Yes, going on the assumption that you are actually working with physical warehouse equipment that needs servicing (which is completely different to an end user stuck with a printer at home) then I would have the following approach:
1) Reduce the amount of information required to a bare minimum. The first screen should simply be "Enter the serial number" (which should be in an obvious place - if not show a few pictures of where you could find it). Then, if your database is up to scratch, there is little need for a custom to enter anything but a serial number. From that, you should be able to find the model number, service history etc.
2) The next screen should allow the user to confirm that the user details (that you extract from the above DB) are correct (i.e. business name, address). If not, then they've either mistyped the serial number (in theory shouldn't be easy to do if there is a self-checking hash within the serial number) or the equipment has been sold on to another party in which case you're starting to get into other territory (in my experience, such equipment that is used in a warehouse has things like maintenance contracts etc.).

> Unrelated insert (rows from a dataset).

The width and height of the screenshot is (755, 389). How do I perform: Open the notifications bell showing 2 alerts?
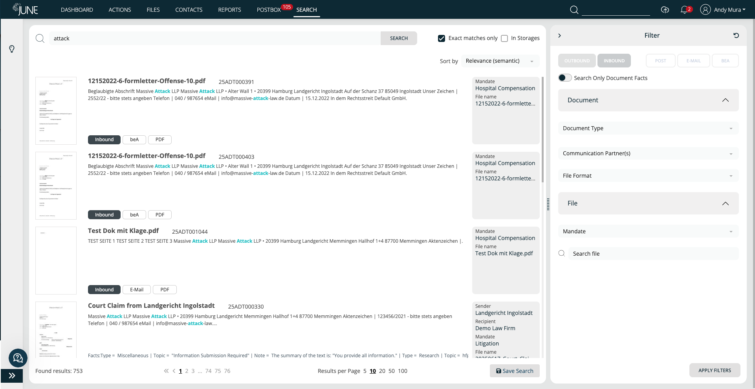point(684,9)
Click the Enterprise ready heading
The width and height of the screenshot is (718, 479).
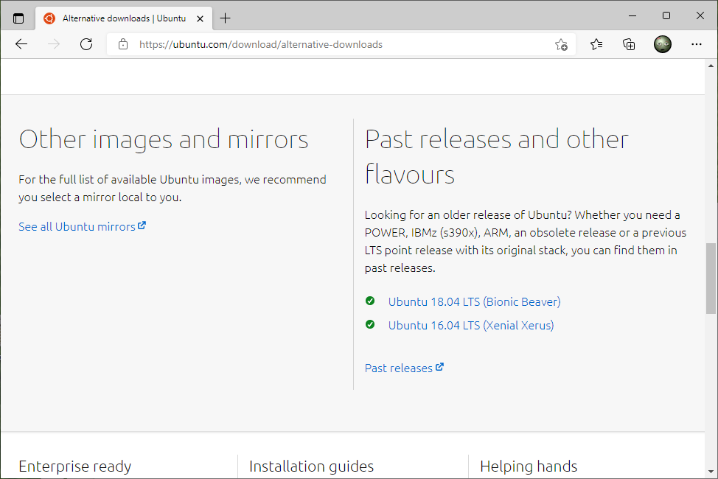tap(74, 466)
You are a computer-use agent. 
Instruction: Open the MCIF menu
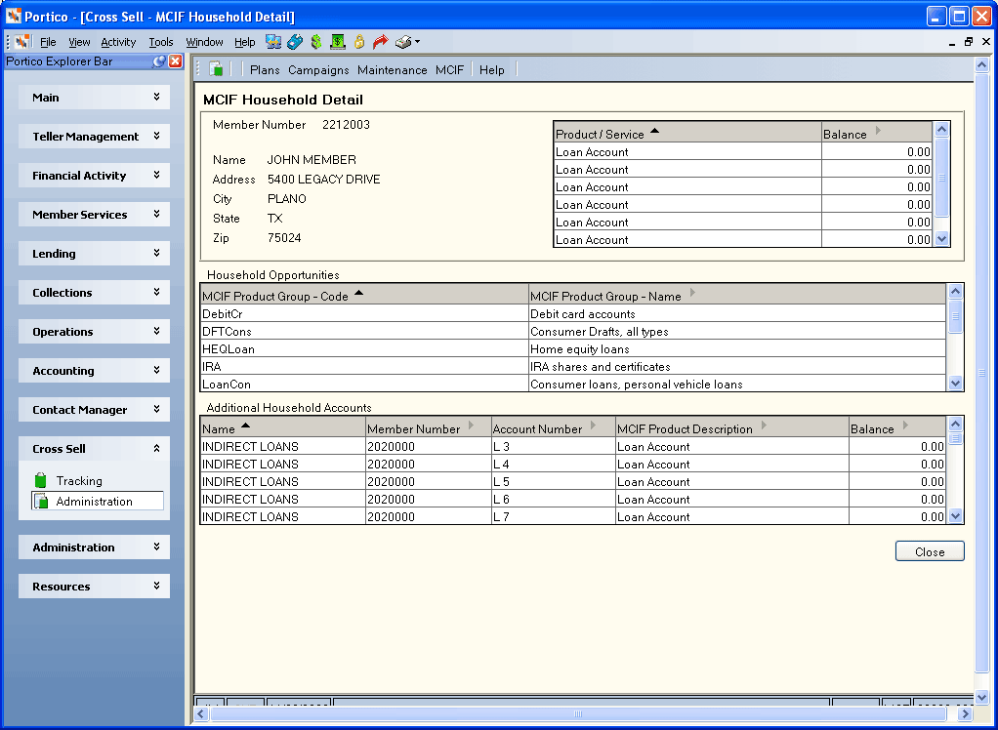coord(449,70)
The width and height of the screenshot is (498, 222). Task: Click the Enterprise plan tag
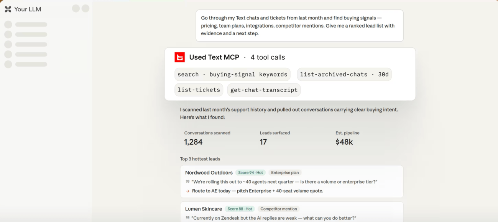pyautogui.click(x=285, y=173)
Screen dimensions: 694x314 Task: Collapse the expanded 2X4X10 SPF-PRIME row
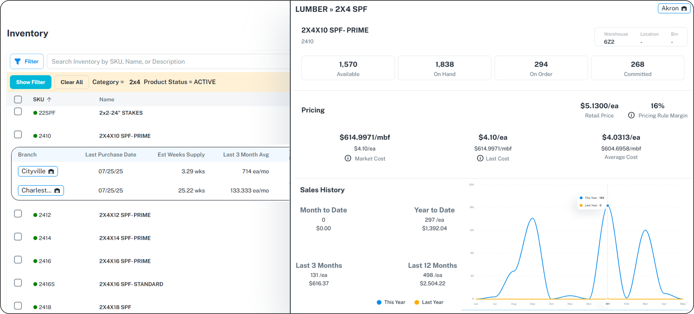(125, 136)
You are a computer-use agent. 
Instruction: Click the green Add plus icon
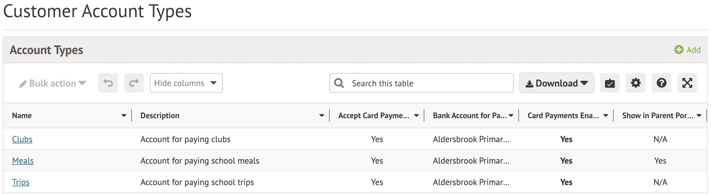tap(678, 50)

3) You need to understand who is going to provide the error report. The secretary may submit it, but is she really going to go down to the warehouse and find the details. I'm guessing not, it would most likely be passed on over the phone by a warehouse worker. You're not likely to get a description such as "the lower lift of the forklift (model XYZ) is not moving through its travel distance correctly - sounds like slipping clutch", but are more likely to say "it has stopped working" or at most "it won't lift properly".
You should (depending on your equipment) be able to provide an interactive picture of the equipment allowing for selection of the part that would appear to be at fault then some common issues with such parts for easy selection.
Any custom text should be able kept to one line at most - it's the customers job to tell you of a problem, not to tell you all about it.
To be honest, rather than make the process simpler, I strongly look at if you could get rid of the process completely. The best customer experience is one that involves as little contact with such a department as possible.
All that should be required is a phone call (or e-mail, simple text box) from the customer saying little more than "equipment XYZ isn't doing ABC anymore at business DEF". That's all the customer involvement that should be required. Your engineers should be prepared for the most common issues with that piece of equipment.
My brother works for a car manufacturer and time and time again the same companies win the contracts (Dell, Epson, Hitachi, Kuka). They could save an awful lot of money if they went for the cheaper options but they don't because those companies offer fantastic service contracts where all that is required is a phone call to the relevant company saying the business name and the equipment that's faulty (that includes the larger industrial robots provided by companies such as Hitachi or Kuka). The customer shouldn't have to help diagnose the problem - that's the job of the engineer when he arrives (always within 24 hours).